**What is expected:**
Please give back only the lines below from the one containing "Jeux (48, 565)" to the one containing "المدونة (52, 1012)", each repeated word for word, both ends included.

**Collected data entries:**
------------------------------
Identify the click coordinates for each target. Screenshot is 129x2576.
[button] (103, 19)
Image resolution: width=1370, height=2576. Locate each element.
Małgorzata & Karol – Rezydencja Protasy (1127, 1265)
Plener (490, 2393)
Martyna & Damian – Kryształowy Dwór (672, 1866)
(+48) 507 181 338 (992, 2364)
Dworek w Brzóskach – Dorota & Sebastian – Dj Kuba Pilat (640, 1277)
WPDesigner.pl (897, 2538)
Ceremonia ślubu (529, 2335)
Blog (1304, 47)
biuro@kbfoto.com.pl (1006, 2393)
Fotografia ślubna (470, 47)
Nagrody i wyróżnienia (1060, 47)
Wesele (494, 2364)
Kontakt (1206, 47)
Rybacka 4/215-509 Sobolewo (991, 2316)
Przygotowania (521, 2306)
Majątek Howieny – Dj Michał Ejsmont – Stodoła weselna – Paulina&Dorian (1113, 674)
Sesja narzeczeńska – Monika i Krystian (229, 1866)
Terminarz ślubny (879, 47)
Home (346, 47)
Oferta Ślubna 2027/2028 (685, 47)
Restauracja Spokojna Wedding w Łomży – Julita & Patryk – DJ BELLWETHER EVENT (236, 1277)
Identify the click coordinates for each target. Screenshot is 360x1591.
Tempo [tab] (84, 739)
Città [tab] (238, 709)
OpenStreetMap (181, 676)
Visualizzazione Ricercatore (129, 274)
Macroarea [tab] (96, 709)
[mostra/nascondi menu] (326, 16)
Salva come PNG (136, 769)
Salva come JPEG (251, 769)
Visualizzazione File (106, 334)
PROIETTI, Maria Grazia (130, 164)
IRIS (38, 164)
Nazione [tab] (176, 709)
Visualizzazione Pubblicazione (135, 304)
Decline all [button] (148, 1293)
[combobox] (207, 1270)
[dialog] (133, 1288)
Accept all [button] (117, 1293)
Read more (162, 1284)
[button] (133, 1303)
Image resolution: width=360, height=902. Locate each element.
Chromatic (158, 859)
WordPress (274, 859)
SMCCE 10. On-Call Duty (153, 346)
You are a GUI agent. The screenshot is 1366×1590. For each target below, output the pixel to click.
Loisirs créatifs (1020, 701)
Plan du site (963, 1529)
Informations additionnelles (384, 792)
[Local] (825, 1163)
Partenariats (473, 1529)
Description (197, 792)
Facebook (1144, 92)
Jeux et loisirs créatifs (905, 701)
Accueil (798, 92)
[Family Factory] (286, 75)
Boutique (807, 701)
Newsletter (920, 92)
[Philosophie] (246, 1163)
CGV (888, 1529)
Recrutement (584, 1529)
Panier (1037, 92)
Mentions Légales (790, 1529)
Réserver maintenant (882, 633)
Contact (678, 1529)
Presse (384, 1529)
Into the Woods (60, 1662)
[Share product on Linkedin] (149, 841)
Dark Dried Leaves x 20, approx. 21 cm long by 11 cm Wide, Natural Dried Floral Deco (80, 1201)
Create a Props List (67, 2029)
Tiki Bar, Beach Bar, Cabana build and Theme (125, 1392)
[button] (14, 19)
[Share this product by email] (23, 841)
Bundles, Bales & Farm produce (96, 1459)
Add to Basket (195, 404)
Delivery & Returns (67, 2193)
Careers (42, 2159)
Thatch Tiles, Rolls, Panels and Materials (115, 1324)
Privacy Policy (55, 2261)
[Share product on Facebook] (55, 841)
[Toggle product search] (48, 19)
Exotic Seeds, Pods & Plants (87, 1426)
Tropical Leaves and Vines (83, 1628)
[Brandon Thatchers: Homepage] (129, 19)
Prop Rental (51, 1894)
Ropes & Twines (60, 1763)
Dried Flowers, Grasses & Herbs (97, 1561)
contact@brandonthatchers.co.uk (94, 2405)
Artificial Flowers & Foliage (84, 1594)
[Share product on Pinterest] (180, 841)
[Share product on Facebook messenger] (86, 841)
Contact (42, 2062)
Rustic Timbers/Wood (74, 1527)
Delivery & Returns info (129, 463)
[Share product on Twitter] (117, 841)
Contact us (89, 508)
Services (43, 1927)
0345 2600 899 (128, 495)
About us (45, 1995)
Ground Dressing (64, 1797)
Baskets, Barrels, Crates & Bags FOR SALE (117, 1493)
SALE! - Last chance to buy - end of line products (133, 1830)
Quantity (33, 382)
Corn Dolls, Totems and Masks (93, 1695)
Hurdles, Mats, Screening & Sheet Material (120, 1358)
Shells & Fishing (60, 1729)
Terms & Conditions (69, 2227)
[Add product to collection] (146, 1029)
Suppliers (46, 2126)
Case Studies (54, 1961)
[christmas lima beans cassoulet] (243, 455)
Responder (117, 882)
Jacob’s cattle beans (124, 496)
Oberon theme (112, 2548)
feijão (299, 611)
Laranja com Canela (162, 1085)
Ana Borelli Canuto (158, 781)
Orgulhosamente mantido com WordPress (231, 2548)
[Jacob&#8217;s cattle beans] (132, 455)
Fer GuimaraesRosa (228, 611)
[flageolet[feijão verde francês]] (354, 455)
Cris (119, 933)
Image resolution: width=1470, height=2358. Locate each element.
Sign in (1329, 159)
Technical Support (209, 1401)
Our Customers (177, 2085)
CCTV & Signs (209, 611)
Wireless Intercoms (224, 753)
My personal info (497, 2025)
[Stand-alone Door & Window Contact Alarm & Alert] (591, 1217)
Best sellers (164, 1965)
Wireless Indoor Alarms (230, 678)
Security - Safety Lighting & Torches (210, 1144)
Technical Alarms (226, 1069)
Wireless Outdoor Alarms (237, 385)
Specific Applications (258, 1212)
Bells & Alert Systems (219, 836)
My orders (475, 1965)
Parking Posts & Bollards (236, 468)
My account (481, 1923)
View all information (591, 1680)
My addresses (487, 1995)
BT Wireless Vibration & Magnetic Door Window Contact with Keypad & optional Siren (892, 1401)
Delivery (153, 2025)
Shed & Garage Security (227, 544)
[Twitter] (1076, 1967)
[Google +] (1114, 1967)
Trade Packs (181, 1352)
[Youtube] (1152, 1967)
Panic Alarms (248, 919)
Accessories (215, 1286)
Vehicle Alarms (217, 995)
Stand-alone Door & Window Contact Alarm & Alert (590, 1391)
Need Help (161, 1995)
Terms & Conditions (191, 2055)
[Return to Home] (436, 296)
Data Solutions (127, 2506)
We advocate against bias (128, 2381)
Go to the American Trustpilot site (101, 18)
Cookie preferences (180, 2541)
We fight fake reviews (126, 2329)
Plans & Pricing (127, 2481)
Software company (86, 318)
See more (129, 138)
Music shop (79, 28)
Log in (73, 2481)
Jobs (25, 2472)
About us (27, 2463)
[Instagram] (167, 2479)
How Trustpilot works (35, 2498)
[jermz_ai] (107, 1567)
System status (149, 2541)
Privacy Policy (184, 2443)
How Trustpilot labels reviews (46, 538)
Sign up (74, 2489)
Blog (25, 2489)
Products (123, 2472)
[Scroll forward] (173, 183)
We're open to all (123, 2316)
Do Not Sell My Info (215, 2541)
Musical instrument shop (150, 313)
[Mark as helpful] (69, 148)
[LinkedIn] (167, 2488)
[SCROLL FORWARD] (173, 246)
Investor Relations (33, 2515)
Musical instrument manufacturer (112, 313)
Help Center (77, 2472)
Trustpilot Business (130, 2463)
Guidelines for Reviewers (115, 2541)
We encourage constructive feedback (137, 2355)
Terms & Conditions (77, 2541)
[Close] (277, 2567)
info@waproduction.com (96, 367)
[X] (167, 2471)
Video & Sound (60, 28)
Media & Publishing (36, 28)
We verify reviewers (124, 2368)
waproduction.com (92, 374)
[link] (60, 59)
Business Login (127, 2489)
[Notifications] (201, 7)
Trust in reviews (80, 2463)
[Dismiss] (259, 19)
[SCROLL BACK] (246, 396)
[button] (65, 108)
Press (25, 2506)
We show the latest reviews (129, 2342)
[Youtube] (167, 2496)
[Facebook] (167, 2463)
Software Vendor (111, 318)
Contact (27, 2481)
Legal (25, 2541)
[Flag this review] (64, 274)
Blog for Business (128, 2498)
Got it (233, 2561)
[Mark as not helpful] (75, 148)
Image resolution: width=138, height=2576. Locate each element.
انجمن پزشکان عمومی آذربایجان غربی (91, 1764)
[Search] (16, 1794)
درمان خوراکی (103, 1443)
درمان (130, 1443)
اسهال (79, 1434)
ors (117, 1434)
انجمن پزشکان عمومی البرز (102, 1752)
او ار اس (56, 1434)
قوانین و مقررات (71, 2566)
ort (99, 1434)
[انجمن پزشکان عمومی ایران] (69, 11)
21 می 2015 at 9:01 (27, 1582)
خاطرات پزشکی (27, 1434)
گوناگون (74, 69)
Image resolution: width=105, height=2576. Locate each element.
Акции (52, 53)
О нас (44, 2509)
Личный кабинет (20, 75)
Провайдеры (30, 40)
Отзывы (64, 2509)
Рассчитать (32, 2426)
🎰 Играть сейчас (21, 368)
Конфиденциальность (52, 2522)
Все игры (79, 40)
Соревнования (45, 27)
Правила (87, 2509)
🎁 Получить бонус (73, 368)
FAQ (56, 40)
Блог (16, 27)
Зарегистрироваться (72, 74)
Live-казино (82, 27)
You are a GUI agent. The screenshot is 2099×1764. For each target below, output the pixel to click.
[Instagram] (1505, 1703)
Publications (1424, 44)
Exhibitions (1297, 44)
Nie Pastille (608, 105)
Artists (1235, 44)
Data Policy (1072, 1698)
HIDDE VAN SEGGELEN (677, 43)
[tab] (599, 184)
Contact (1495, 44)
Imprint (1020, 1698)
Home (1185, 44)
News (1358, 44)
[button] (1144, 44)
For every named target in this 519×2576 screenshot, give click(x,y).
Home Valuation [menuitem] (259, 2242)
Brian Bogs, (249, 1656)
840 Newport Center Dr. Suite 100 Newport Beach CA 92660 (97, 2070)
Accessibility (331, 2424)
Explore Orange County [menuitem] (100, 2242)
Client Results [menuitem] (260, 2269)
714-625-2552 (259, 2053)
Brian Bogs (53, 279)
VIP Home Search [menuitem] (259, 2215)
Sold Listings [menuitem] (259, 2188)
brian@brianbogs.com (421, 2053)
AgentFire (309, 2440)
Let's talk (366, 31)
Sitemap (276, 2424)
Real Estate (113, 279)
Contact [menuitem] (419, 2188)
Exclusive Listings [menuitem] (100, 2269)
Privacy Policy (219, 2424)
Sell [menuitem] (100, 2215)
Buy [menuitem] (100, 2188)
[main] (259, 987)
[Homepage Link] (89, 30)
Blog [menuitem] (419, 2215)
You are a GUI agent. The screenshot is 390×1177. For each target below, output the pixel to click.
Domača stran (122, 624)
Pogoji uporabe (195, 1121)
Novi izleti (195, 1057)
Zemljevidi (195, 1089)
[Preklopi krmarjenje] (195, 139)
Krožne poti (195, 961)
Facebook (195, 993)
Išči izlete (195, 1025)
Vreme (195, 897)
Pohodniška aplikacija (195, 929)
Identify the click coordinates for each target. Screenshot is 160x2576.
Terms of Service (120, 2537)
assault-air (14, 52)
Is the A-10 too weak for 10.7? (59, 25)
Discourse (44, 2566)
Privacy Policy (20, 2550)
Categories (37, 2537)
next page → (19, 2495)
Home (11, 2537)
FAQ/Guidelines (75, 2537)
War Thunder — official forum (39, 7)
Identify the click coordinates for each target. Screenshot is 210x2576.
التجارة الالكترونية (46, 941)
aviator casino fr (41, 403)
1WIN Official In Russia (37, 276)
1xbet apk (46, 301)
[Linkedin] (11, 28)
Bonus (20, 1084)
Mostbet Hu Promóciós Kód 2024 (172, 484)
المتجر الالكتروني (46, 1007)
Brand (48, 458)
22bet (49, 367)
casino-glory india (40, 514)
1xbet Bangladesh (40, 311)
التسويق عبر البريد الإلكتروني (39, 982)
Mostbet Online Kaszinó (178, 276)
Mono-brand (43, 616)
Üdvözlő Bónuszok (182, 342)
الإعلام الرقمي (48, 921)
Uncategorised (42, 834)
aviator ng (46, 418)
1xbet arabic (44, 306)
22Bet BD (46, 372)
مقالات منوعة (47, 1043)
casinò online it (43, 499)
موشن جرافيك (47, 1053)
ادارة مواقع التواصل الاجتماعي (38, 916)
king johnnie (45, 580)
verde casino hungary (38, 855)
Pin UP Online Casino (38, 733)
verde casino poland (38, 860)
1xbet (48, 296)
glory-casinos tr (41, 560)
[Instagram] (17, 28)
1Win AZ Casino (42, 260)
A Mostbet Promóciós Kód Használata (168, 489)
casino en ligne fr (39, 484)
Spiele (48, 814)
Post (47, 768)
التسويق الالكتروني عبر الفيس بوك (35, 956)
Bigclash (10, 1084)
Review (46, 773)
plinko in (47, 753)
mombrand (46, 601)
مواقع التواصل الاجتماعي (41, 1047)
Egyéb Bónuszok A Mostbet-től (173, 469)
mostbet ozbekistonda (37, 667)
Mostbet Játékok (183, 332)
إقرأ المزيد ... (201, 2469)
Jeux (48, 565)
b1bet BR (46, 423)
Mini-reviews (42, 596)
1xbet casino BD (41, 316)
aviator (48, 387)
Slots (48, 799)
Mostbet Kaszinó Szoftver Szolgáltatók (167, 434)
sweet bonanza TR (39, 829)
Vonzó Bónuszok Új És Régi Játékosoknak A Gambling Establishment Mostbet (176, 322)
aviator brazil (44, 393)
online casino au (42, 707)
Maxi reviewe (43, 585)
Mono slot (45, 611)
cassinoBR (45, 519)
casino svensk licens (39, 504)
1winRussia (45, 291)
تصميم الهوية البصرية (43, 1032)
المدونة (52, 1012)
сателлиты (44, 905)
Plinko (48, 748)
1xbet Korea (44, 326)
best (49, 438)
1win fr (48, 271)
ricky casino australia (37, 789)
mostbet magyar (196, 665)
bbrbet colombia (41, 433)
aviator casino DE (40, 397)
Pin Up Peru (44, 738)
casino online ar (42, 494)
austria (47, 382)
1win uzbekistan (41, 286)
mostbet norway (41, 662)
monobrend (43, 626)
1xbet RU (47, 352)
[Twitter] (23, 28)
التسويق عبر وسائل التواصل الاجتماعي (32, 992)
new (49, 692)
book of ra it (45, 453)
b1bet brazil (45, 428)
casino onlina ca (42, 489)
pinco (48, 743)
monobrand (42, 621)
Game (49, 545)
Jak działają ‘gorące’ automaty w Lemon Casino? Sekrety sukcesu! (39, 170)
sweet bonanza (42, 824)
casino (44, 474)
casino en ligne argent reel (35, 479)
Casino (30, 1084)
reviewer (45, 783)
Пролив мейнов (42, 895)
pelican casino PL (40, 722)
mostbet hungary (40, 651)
------------------------------
**Response to the task:**
Jeux (48, 565)
b1bet BR (46, 423)
Mini-reviews (42, 596)
1xbet casino BD (41, 316)
aviator (48, 387)
Slots (48, 799)
Mostbet Kaszinó Szoftver Szolgáltatók (167, 434)
sweet bonanza TR (39, 829)
Vonzó Bónuszok Új És Régi Játékosoknak A Gambling Establishment Mostbet (176, 322)
aviator brazil (44, 393)
online casino au (42, 707)
Maxi reviewe (43, 585)
Mono slot (45, 611)
cassinoBR (45, 519)
casino svensk licens (39, 504)
1winRussia (45, 291)
تصميم الهوية البصرية (43, 1032)
المدونة (52, 1012)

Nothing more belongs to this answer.